— ABOUT THIS TASK —
Give back every entry, copied exactly.

— DATA RECORDS —
■ ■ ■ ■
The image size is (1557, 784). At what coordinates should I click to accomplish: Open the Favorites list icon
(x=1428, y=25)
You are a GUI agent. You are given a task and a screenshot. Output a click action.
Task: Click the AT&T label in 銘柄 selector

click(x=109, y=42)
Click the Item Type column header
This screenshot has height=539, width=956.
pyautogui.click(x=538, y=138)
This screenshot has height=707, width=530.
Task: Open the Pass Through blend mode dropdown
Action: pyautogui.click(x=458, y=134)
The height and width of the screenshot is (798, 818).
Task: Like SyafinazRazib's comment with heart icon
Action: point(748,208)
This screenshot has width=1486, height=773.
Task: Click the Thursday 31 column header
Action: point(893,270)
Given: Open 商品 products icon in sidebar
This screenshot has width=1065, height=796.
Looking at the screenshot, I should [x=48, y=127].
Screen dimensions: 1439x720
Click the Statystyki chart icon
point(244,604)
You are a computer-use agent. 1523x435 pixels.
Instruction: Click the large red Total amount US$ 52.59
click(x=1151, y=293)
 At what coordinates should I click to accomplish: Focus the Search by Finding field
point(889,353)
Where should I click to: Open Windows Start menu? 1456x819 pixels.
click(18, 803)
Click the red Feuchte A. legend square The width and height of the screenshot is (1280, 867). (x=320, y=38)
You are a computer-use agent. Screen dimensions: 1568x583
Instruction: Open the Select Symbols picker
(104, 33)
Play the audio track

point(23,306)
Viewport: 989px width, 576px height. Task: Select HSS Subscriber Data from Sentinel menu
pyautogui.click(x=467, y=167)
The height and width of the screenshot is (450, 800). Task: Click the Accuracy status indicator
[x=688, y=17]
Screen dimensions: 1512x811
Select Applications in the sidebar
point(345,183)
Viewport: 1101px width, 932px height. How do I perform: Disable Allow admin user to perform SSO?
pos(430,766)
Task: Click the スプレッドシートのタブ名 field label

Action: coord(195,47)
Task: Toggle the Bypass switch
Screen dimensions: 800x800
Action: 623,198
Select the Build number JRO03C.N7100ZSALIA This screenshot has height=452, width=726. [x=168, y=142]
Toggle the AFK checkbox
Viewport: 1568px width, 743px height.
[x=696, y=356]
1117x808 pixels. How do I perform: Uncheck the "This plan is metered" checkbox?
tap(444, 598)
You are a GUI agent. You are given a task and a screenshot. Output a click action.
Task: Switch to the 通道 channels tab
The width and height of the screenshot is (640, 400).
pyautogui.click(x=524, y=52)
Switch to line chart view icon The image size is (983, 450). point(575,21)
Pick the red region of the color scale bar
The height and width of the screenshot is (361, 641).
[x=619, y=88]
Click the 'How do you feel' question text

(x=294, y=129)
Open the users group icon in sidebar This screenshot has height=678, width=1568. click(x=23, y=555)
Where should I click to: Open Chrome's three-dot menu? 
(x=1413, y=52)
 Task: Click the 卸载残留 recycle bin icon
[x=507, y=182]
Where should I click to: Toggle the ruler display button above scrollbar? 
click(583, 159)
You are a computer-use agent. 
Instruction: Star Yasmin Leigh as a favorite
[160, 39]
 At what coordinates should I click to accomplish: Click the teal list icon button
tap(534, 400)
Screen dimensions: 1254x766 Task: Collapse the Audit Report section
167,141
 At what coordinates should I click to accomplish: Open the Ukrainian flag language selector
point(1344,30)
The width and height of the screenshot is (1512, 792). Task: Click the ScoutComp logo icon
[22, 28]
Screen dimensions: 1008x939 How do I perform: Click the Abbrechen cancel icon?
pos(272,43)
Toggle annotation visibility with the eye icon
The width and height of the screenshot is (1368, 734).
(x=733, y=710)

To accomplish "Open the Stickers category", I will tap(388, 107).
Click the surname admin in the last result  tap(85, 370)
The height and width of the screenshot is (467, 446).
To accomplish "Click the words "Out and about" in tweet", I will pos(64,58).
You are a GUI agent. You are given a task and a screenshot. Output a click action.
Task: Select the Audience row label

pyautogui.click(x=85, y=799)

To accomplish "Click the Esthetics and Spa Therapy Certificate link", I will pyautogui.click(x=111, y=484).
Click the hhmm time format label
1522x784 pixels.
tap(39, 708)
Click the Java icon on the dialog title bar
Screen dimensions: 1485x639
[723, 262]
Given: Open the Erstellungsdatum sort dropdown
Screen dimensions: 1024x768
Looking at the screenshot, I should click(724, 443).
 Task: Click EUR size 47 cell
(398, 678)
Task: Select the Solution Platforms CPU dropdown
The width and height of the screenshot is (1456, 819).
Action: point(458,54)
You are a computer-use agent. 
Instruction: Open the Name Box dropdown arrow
■ ■ ■ ■
— ANSWER AREA —
The image size is (1557, 784). At what coordinates should I click to accomplish: Open the Favorites list icon
(x=1428, y=25)
You are a GUI agent. You are given a task and a screenshot. Output a click action.
Task: Click the AT&T label in 銘柄 selector

click(x=109, y=42)
Click the Item Type column header
This screenshot has height=539, width=956.
pyautogui.click(x=538, y=138)
This screenshot has height=707, width=530.
Task: Open the Pass Through blend mode dropdown
Action: pyautogui.click(x=458, y=134)
The height and width of the screenshot is (798, 818).
Task: Like SyafinazRazib's comment with heart icon
Action: point(748,208)
This screenshot has width=1486, height=773.
Task: Click the Thursday 31 column header
Action: point(893,270)
Given: Open 商品 products icon in sidebar
This screenshot has width=1065, height=796.
Looking at the screenshot, I should [x=48, y=127].
Screen dimensions: 1439x720
Click the Statystyki chart icon
point(244,604)
You are a computer-use agent. 1523x435 pixels.
Instruction: Click the large red Total amount US$ 52.59
click(x=1151, y=293)
 At what coordinates should I click to accomplish: Focus the Search by Finding field
point(889,353)
Where should I click to: Open Windows Start menu? 1456x819 pixels.
click(18, 803)
Click the red Feuchte A. legend square The width and height of the screenshot is (1280, 867). (x=320, y=38)
You are a computer-use agent. Screen dimensions: 1568x583
Instruction: Open the Select Symbols picker
(104, 33)
Play the audio track

point(23,306)
Viewport: 989px width, 576px height. Task: Select HSS Subscriber Data from Sentinel menu
pyautogui.click(x=467, y=167)
The height and width of the screenshot is (450, 800). Task: Click the Accuracy status indicator
[x=688, y=17]
Screen dimensions: 1512x811
Select Applications in the sidebar
point(345,183)
Viewport: 1101px width, 932px height. How do I perform: Disable Allow admin user to perform SSO?
pos(430,766)
Task: Click the スプレッドシートのタブ名 field label

Action: coord(195,47)
Task: Toggle the Bypass switch
Screen dimensions: 800x800
Action: 623,198
Select the Build number JRO03C.N7100ZSALIA This screenshot has height=452, width=726. [x=168, y=142]
Toggle the AFK checkbox
Viewport: 1568px width, 743px height.
[x=696, y=356]
1117x808 pixels. How do I perform: Uncheck the "This plan is metered" checkbox?
tap(444, 598)
You are a GUI agent. You are given a task and a screenshot. Output a click action.
Task: Switch to the 通道 channels tab
The width and height of the screenshot is (640, 400).
pyautogui.click(x=524, y=52)
Switch to line chart view icon The image size is (983, 450). point(575,21)
Pick the red region of the color scale bar
The height and width of the screenshot is (361, 641).
[x=619, y=88]
Click the 'How do you feel' question text

(x=294, y=129)
Open the users group icon in sidebar This screenshot has height=678, width=1568. click(x=23, y=555)
Where should I click to: Open Chrome's three-dot menu? 
(x=1413, y=52)
 Task: Click the 卸载残留 recycle bin icon
[x=507, y=182]
Where should I click to: Toggle the ruler display button above scrollbar? 
click(583, 159)
You are a computer-use agent. 
Instruction: Star Yasmin Leigh as a favorite
[160, 39]
 At what coordinates should I click to accomplish: Click the teal list icon button
tap(534, 400)
Screen dimensions: 1254x766 Task: Collapse the Audit Report section
167,141
 At what coordinates should I click to accomplish: Open the Ukrainian flag language selector
point(1344,30)
The width and height of the screenshot is (1512, 792). Task: Click the ScoutComp logo icon
[22, 28]
Screen dimensions: 1008x939 How do I perform: Click the Abbrechen cancel icon?
pos(272,43)
Toggle annotation visibility with the eye icon
The width and height of the screenshot is (1368, 734).
(x=733, y=710)

To accomplish "Open the Stickers category", I will tap(388, 107).
Click the surname admin in the last result  tap(85, 370)
The height and width of the screenshot is (467, 446).
To accomplish "Click the words "Out and about" in tweet", I will pos(64,58).
You are a GUI agent. You are given a task and a screenshot. Output a click action.
Task: Select the Audience row label

pyautogui.click(x=85, y=799)

To accomplish "Click the Esthetics and Spa Therapy Certificate link", I will pyautogui.click(x=111, y=484).
Click the hhmm time format label
1522x784 pixels.
tap(39, 708)
Click the Java icon on the dialog title bar
Screen dimensions: 1485x639
[723, 262]
Given: Open the Erstellungsdatum sort dropdown
Screen dimensions: 1024x768
Looking at the screenshot, I should click(724, 443).
 Task: Click EUR size 47 cell
(398, 678)
Task: Select the Solution Platforms CPU dropdown
The width and height of the screenshot is (1456, 819).
Action: point(458,54)
You are a computer-use agent. 
Instruction: Open the Name Box dropdown arrow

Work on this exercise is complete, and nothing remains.